Grant nodded. “You said it, Atomic.”

Atomic stood up. “I think we’re finished here.” Horrocks watched them leave.

The Engineer’s Dream was known as a deep hang, a disreputable venue near the axis of the forward cone, popular with habitat trainers, microlight pilots, maintenance coordinators, and other low-responsibility crew members. Horrocks drifted through the hatch into its hazy air and narrow-spectrum artificial light and toed off for the drinks wall, where he broke off a bulb, crooked his elbow through a loop, and turned to survey the scene. Time of day wasn’t an issue here, the entire circadian rhythm being based on on-shift or off-shift, but the place was in one of its phases where only a score or so of people were in. Good: he wanted that sense of drinking at the wrong hour.
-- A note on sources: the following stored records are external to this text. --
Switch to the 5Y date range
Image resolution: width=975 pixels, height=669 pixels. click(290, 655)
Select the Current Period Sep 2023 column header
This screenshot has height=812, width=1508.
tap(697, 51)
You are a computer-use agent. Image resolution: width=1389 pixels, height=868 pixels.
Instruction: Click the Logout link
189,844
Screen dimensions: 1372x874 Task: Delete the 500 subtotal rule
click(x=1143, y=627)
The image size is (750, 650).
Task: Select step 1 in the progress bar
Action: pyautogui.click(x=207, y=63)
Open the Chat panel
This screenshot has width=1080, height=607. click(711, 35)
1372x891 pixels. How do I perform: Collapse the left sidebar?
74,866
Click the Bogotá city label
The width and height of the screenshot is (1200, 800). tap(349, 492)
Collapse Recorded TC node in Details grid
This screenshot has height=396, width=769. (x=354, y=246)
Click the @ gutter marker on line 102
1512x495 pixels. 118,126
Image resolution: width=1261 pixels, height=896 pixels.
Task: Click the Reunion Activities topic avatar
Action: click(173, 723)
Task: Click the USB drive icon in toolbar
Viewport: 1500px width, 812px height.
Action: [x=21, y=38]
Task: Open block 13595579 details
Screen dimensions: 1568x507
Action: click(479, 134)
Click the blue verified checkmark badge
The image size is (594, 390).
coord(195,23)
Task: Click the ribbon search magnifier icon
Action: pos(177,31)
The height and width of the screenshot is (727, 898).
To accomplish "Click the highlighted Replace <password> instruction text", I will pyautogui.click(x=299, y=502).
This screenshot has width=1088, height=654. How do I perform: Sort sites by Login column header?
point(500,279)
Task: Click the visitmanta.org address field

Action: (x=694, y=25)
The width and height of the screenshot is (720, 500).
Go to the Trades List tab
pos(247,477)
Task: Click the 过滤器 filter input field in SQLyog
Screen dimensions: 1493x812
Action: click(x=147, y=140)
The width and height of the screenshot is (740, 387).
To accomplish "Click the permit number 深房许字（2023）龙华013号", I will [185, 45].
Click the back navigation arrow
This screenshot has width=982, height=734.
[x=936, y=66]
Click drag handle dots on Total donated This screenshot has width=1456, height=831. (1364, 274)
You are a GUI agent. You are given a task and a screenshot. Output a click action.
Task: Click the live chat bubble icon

He exchanged nods with a few people hanging in the central mesh, none of whom he fancied talking to, and then noticed Genome Console at the far end on her own. Focused on an inhaler, she didn’t see him so he pinged her. She turned, saw him, waved and rolled to place her feet on the wall. One swift thrust brought her over. A neat somersault docked her in the same loop as himself. She wore something like an opaque black sphere with holes for wrists, ankles and neck, but a sphere that had crinkled and shrunk inward to cling here and there, mostly there. Her fair hair floated wild. “Well, hello,” she said. “Where have you been? The gang all thought you’d gone flatfoot.”

“It was just for a few days,” said Horrocks.

“A few days at a time,” she said. “You’ve been going down there for weeks.”

“Doing business with passengers.”

“I don’t believe that for a minute. Fancy a sniff?” She waved her inhaler. Horrocks checked the cartridge: red clouds and a lightning-flash, an obscure brand name.

“No thanks.” Horrocks swigged a squirt. “But you’re right. I got caught up in something.”

“Ah!” said Genome, her eyes bright from her sniff. “You and that flatfoot girl.” She tilted her head back, sighting him along her nose. “She’s trouble.”